The labeled samples were resolved into 20 fractions with an Ultremex SCX column containing 5 μm particles (Phenomenex, USA). The eluted fractions were then desalted with a Strata X C18 column (Phenomenex, USA) and dried under vacuum [14].

2.5. LC-ESI-MS/MS Analysis Based on Q EXACTIVE

Each 20 SCX separated fraction was resuspended in buffer A (5% ACN, 0.1% FA). After mixing, solution was centrifuged and precipitation was collected. The supernatant was continually separated by LC-20AD nano HPLC (Shimadzu, Kyoto, Japan). Fractions were transferred into C18 column for gradient elution. Samples were first loaded at 8 μL/min for 4 min, followed by a gradient elution program: 0–4 min, 5% B (98% ACN, 0.1% FA); 4–48 min, 2%–35% B; 48–50 min, 35%–80% B; 50–54 min, 80% B; 54–55 min, 80%–5% B; the running speed was 300 nL/min.

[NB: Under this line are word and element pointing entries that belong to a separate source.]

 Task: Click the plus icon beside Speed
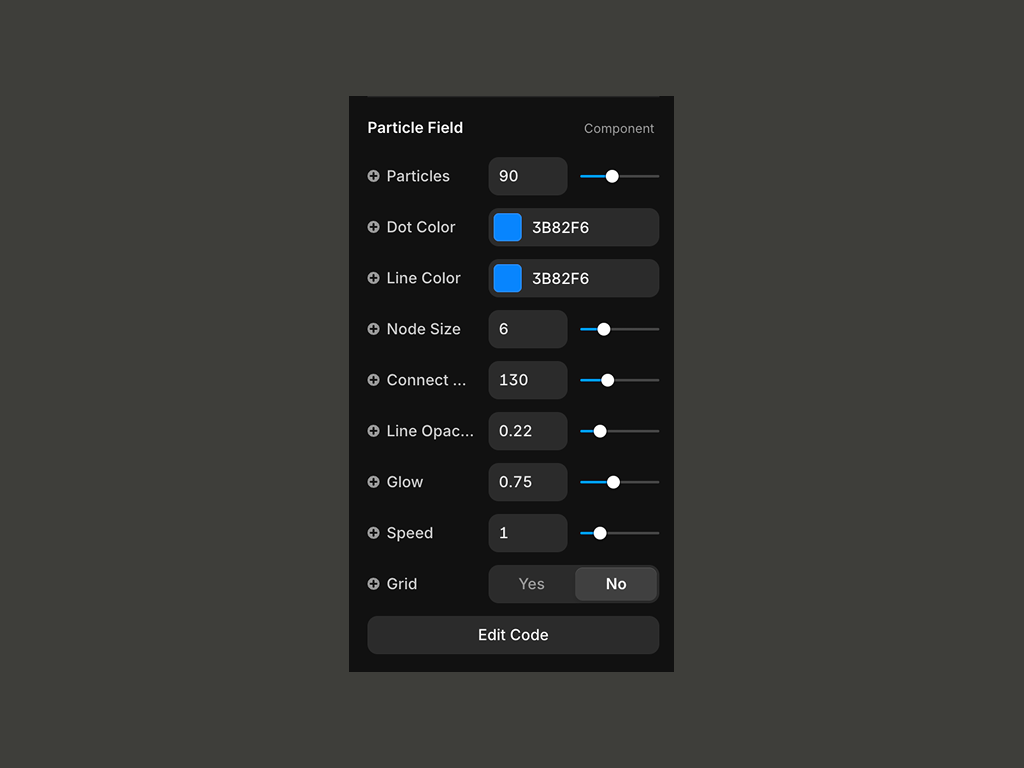[x=374, y=533]
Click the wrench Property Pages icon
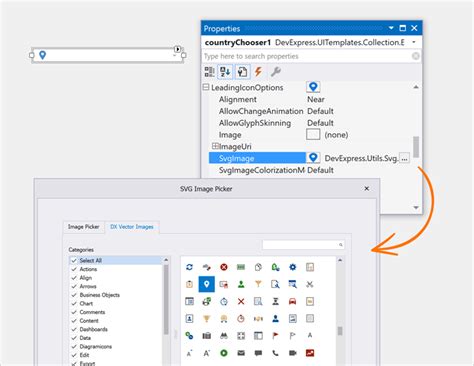 tap(275, 71)
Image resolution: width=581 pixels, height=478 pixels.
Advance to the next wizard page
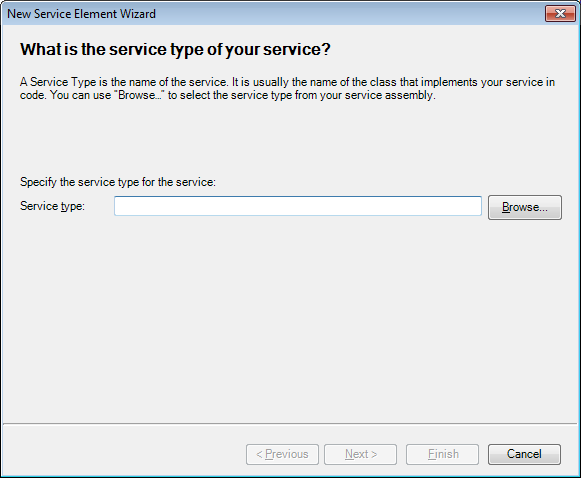tap(361, 454)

The obtained peptides were subjected to nanoelectrospray ionization followed by tandem mass spectrometry (MS/MS) in an Q EXACTIVE (Thermo Fisher Scientific, San Jose, CA) coupled online to the HPLC. Program settings: peptides detect resolution, 70000; collision energy, 27 V; ion fragments detect resolution, 17500; electrospray voltage, 1.6 kV; m/z scan range for MS, 350 to 2000 Da; m/z scan range for MS2, 100–1800 Da.

2.6. Database Screening

Raw data was acquired from the Orbitrap and converted into MGF files with Proteome Discoverer 1.2 (PD 1.2, Thermo). The data was searched in MGF file. Proteins identification was performed with Mascot search engine (Matrix Science, London, UK; version 2.3.02) against database including 143,397 sequences (Homo sapiens, release-2014_12).

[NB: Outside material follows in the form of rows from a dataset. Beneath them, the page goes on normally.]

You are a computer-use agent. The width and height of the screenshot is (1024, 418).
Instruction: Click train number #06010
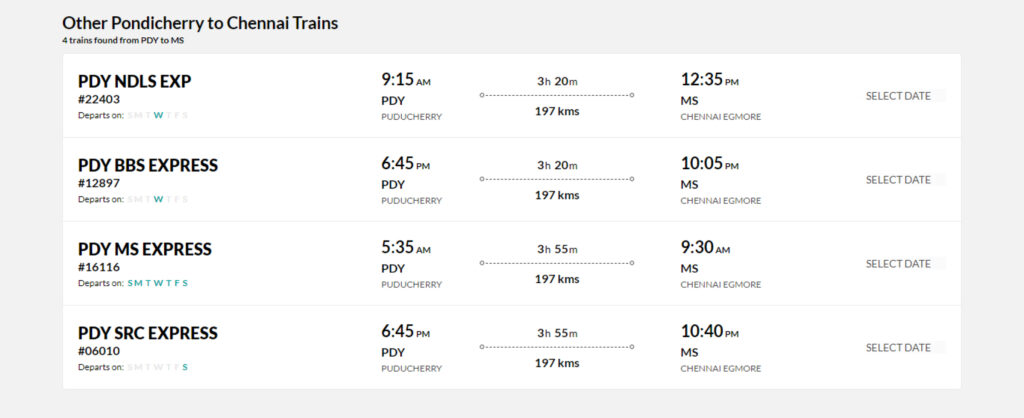pos(99,351)
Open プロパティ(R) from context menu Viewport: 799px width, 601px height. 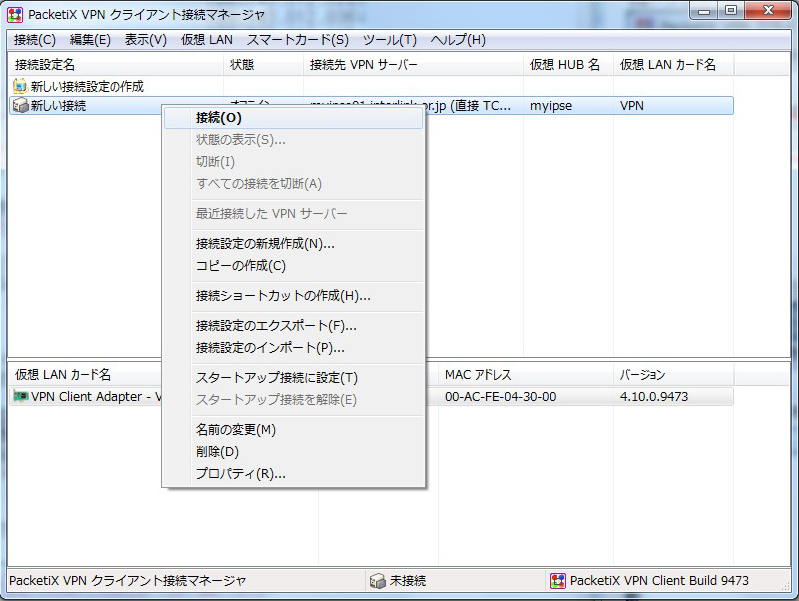click(240, 474)
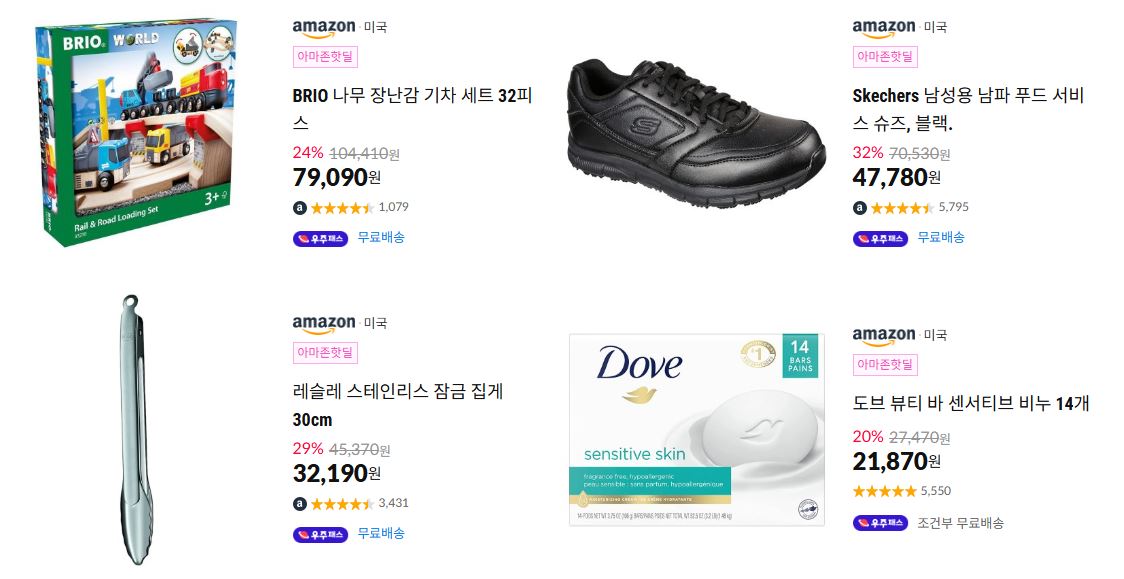
Task: Click the 우주패스 badge under Skechers listing
Action: click(x=880, y=239)
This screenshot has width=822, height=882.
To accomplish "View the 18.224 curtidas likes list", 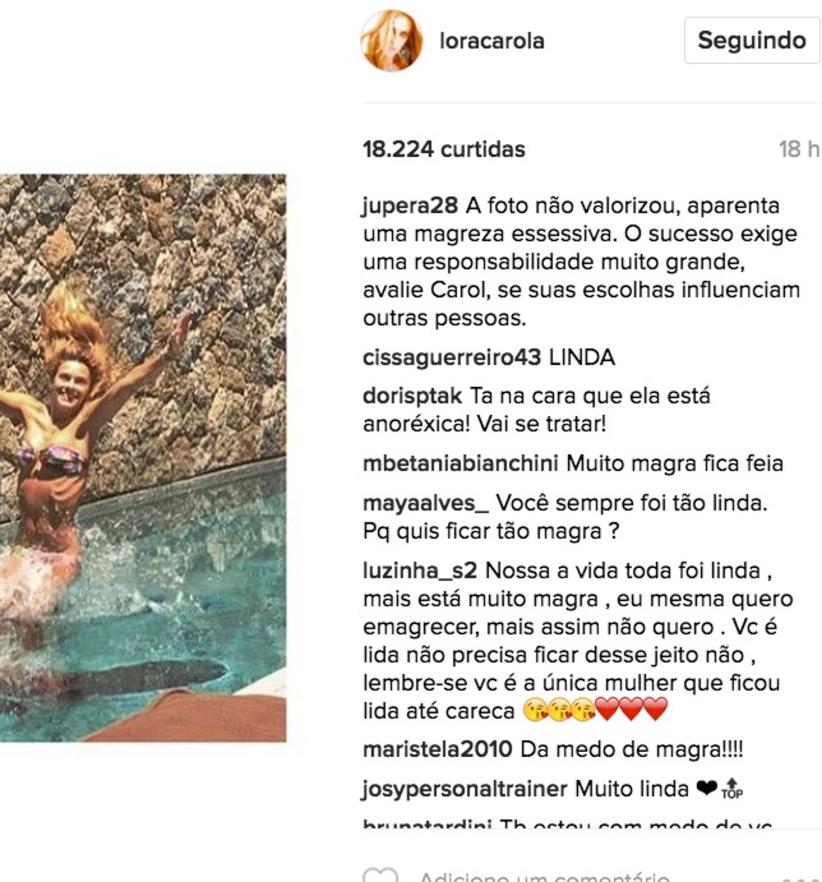I will (x=444, y=150).
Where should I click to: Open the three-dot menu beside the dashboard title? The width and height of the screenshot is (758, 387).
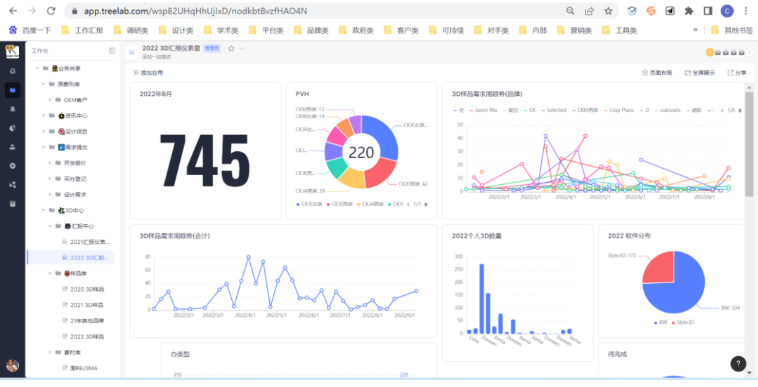click(243, 48)
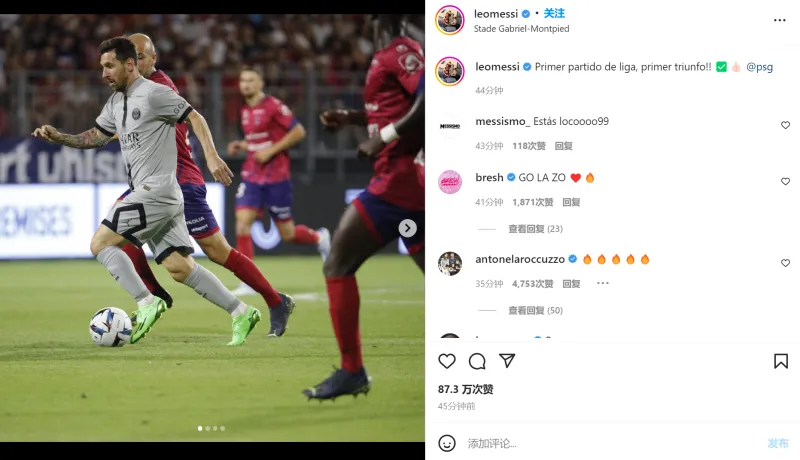
Task: Jump to the second carousel dot
Action: pyautogui.click(x=208, y=428)
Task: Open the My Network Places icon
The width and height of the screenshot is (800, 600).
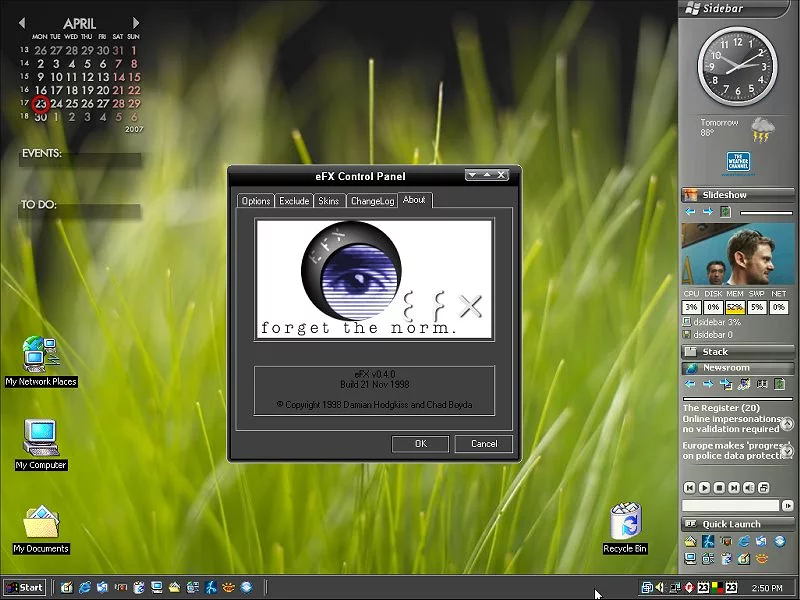Action: 40,355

The Mascot search criteria were set with following criteria: precursor mass tolerance: 20 ppm; fragment ions tolerance: 0.05 Da; enzyme: trypsin; fixed modifications: Carbamidomethyl (C), iTRAQ 8plex (N-term), iTRAQ 8plex (K); variable modifications: Gln- >pyro-Glu (N-term Q), Oxidation (M), Deamidated (NQ); maximum missed cleavage sites: 1; instrument type: default. The decoy database search was set to avoid false positives in Mascot searches. Only peptides with Mascot probability analysis greater than “identity” (95% confidence interval) were counted as identified. And at least one unique peptide was involved in each confidently identified protein.

Only protein with fold change meeting the criteria (>1.2 or <0.83) and p values < 0.05 was considered as protein with significant expression differences.

2.7. Informatics Analysis

After proteins were identified, the functional classifications (molecular function, cellular component, and biological process) were annotated by GO database. The pathway annotation was performed with KEGG database. Protein interaction network mode was created with the String database.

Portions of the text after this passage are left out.